SELECTION >>
────────────────────────────────────────

Is your idea of the perfect trip one where you have the opportunity to get up close and personal with nature? If so, then you may be an eco-adventurer. There are many destinations that make ideal travel spots for ecotourism. From a colourful coral reef and the fabulous fjords to the lush jungles and sprawling savannas, these five regions that encompass some of the world’s most distinctive ecosystems.

It’s not enough for a destination to be blessed with natural resources. It’s also important that the resources are cared for. These five destinations have their own unique biodiversity and the local community has a commitment to maintaining the integrity and beauty of the area through sustainable tourism.


Remember as a visitor you must do your part. The areas that offer the most ecological diversity are also some of the most threatened regions of the world. If you choose to visit, make sure you follow our green travel tips to ensure the places you visit remain unspoiled, so that their beauty can last for years to come and provide pleasure to other visitors.

Palau

The island nation is Palau is known as the world’s foremost diving destination. Its popularity goes back long before it was featured on the 10th season of “Survivor”. The crystal clear sea provides a colourful underwater wonderland. There are more than 500 species of coral in Palau’s waters and 1,400 types of fish. On land, a traveller can trek into the dense jungle or spend the day wandering along the unspoiled beach.

Palau is located in the westernmost corner of Micronesia. Its remote location has shielded its natural resources and kept mass tourism from affecting the cultural traditions of the locals. The local population works to ensure this island paradise stays pristine.


Approximately 460 miles of lagoon waters and reefs are no-fishing zones. This has allowed many of the endangered fish species to repopulate the area. Almost two dozen protected areas are managed by the Palau Conservation Society. They encourage sustainable development in order to defend the Palau’s fragile ecosystem.

Norwegian Fjords

With snow-capped mountains, crystal clear water and tumbling waterfalls, the famous Norwegian Fjords are known for their pristine beauty. Their strict environment regulations and remote locations have preserved the Fjords, which is one of the region’s most well-known natural attraction. The Fjords is home to many fishing villages, where local cultural traditions continue to thrive after hundreds of years.

There is a wide variety or wildlife including porpoises, seals, eagles, and seabirds. A visitor to the Fjords may enjoy a scenic boat ride through the fjords or a hike or bike through rugged terrain.

Norway is an international leader in environmental policy. Norway has used regulations to control whaling, fishing, sealing and petroleum industries, in order to protect its coastline.

Costa Rica

There’s a good reason why Cost Rica is synonymous with the term “ecotourism”. Costa Rica has black sand beaches, rushing river rapids, misty cloud forests, and thick rain forests that offer the nature enthusiast, as well as the active travellers the opportunity for a number of outdoor activities.

────────────────────────────────────────

WRITTEN EXERCISE A >>
Extract every line of the records below that contains the string "size". Matching is case-sensitive.

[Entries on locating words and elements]
────────────────────────────────────────

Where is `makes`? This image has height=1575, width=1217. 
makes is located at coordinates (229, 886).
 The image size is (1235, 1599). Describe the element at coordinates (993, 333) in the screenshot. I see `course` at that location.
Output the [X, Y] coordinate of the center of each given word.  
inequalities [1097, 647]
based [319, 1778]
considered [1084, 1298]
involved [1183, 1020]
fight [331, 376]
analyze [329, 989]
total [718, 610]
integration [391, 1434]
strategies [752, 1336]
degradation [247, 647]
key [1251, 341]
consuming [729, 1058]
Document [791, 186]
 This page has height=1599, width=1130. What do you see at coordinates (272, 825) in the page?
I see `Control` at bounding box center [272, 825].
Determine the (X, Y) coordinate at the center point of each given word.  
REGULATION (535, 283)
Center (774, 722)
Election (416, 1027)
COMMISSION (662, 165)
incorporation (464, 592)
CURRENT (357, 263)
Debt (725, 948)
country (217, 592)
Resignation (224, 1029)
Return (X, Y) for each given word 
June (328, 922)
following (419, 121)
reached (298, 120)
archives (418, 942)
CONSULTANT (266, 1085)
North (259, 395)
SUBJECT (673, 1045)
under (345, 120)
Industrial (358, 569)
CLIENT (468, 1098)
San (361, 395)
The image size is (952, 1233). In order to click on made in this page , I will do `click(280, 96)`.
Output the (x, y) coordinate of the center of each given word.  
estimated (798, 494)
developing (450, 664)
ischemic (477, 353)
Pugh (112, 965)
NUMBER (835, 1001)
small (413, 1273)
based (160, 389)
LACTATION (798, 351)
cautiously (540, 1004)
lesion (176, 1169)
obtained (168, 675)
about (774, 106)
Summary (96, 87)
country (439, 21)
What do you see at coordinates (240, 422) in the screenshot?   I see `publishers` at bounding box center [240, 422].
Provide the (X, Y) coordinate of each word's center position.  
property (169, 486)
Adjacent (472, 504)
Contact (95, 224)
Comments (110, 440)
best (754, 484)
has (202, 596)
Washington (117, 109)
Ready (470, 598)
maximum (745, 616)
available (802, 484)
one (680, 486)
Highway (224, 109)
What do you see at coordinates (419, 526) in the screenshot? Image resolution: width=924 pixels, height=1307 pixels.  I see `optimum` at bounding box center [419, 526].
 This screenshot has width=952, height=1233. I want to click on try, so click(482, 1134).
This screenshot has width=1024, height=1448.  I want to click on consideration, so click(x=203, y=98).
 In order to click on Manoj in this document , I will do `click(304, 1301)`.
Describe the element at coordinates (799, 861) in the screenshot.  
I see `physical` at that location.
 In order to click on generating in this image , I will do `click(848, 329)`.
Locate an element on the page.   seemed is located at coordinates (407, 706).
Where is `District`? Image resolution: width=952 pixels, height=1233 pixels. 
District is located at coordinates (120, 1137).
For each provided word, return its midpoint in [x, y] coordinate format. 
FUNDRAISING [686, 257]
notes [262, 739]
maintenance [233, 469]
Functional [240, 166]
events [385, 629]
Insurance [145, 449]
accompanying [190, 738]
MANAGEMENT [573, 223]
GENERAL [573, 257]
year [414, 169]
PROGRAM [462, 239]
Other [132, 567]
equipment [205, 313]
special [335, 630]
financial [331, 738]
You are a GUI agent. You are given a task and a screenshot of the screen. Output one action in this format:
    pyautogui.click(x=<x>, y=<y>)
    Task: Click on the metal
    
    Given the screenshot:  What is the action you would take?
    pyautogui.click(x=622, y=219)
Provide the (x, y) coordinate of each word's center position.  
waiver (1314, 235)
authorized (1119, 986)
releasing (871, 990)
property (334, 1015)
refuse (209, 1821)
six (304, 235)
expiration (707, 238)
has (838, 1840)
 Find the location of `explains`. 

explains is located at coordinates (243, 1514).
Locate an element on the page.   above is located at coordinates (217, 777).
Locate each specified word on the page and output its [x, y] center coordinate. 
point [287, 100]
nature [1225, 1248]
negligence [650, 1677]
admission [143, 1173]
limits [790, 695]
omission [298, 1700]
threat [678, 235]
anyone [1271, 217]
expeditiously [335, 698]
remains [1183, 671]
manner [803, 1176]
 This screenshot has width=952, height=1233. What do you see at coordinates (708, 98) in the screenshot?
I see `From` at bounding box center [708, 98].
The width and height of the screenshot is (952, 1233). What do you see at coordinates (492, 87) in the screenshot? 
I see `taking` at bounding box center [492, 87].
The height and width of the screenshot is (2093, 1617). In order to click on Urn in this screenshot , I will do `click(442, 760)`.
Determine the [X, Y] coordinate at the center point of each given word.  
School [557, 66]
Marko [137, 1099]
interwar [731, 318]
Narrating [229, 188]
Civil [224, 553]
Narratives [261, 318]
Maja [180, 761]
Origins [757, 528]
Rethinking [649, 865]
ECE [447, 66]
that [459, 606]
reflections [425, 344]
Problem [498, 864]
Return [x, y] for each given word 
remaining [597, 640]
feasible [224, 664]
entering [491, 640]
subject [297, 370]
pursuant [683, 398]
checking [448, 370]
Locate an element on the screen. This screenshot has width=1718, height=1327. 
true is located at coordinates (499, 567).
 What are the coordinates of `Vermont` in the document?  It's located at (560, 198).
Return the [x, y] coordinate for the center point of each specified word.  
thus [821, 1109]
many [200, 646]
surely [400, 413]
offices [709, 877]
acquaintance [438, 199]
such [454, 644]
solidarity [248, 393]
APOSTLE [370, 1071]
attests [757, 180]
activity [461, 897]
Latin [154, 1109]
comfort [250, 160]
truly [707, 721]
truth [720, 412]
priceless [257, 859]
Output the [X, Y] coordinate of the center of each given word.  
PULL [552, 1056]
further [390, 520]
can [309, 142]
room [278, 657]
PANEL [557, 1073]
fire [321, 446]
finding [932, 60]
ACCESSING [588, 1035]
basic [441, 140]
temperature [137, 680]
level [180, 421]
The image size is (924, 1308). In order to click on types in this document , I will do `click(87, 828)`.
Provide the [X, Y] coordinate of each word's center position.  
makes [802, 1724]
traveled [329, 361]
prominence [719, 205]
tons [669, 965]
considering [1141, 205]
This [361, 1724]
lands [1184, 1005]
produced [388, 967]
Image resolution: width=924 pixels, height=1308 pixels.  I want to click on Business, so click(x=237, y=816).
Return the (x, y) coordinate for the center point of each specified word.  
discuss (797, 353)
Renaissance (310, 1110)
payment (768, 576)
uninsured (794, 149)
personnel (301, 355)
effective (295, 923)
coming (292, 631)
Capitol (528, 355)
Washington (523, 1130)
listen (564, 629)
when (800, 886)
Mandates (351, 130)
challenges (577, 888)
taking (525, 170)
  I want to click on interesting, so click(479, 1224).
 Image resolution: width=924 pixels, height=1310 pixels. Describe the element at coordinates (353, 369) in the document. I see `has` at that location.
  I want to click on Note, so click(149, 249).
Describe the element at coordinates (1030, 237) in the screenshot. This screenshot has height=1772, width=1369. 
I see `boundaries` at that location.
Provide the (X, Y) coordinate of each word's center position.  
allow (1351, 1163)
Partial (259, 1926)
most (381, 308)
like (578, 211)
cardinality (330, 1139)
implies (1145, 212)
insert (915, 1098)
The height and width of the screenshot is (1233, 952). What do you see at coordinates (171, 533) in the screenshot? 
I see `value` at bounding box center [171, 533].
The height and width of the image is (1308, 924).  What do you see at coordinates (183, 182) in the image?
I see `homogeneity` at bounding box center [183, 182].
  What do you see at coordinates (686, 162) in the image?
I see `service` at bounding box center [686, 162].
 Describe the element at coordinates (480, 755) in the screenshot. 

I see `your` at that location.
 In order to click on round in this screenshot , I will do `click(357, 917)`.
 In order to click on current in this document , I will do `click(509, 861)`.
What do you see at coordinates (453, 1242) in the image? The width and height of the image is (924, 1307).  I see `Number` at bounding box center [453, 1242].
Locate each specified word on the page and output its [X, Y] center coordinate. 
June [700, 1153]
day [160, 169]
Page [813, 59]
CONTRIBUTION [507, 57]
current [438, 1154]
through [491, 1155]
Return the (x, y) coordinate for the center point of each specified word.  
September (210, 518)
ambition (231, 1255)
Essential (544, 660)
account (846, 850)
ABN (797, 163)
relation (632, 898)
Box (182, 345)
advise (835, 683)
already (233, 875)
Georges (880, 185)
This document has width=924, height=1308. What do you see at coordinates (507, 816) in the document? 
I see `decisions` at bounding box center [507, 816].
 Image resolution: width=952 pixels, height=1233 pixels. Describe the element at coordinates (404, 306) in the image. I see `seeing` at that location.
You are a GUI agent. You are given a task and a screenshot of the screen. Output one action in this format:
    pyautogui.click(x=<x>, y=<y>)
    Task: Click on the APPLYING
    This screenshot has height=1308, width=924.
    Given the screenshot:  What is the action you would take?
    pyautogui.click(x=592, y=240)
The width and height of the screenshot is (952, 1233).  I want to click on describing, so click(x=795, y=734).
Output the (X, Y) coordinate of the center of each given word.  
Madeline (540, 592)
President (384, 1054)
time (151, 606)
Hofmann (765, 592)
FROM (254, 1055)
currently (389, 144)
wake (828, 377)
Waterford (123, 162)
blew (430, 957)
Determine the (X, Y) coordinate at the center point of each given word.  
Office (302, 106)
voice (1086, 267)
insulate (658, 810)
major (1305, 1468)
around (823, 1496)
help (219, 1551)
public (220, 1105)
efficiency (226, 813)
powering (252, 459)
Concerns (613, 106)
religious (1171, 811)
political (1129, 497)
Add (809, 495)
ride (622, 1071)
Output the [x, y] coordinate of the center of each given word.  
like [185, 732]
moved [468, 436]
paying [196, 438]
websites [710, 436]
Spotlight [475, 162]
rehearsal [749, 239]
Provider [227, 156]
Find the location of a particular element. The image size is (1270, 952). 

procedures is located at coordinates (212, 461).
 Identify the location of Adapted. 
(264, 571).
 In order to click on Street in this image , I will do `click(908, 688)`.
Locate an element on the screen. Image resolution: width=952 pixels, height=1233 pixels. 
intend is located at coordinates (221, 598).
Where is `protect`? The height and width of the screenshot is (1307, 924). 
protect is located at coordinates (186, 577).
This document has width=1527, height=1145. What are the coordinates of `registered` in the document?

────────────────────────────────────────

WRITTEN EXERCISE B >>
Proceed with the ecotourism article above, picking up right after its last sentence.

EXPECTED OUTPUT A >>
 The image size is (1235, 1599). Describe the element at coordinates (993, 333) in the screenshot. I see `course` at that location.
The image size is (952, 1233). In order to click on made in this page , I will do `click(280, 96)`.
The image size is (924, 1308). In order to click on types in this document , I will do `click(87, 828)`.
Find the location of a particular element. The image size is (1270, 952). 

EXPECTED OUTPUT B >>
Costa Rica is home to a vast array of creatures including sloths, jaguars, poison dart frogs, sea turtles, monkeys, and crocodiles. Most of these animals live in Costa Rica’s numerous national parks. The country is well-known for its animal and plant diversity, as well as the proliferation of wildlife refuges.

The Costa Rican Tourism Institute can help if you’d like to stay in eco-friendly accommodations. They maintain a list of green resorts, hotels, and lodges.

Nicaragua

Nicaragua has been synonymous with eco-tourism even before the term was a commonly known one. The colonial capital of Leon is home to a whole host of fantastic sites, while Lake Nicaragua is a place full of history and also showcases the areas colonial past.

Nicaragua is one of the oldest European areas in the Americas and also one of the best to see the old world charm on the new continent.

Other fantastic sustainable places to see include the Masaya Volcano National Park, where one can see inside an active crater and can enjoy the park’s beauty. It’s the perfect Nicaragua vacation.

Kerala, India

Kerala is a small state of the southwestern coast of India. It’s sometimes referred to as “God’s Own Country”. This is a label that you may soon use after visiting its lush virgin forests and clean sandy beaches.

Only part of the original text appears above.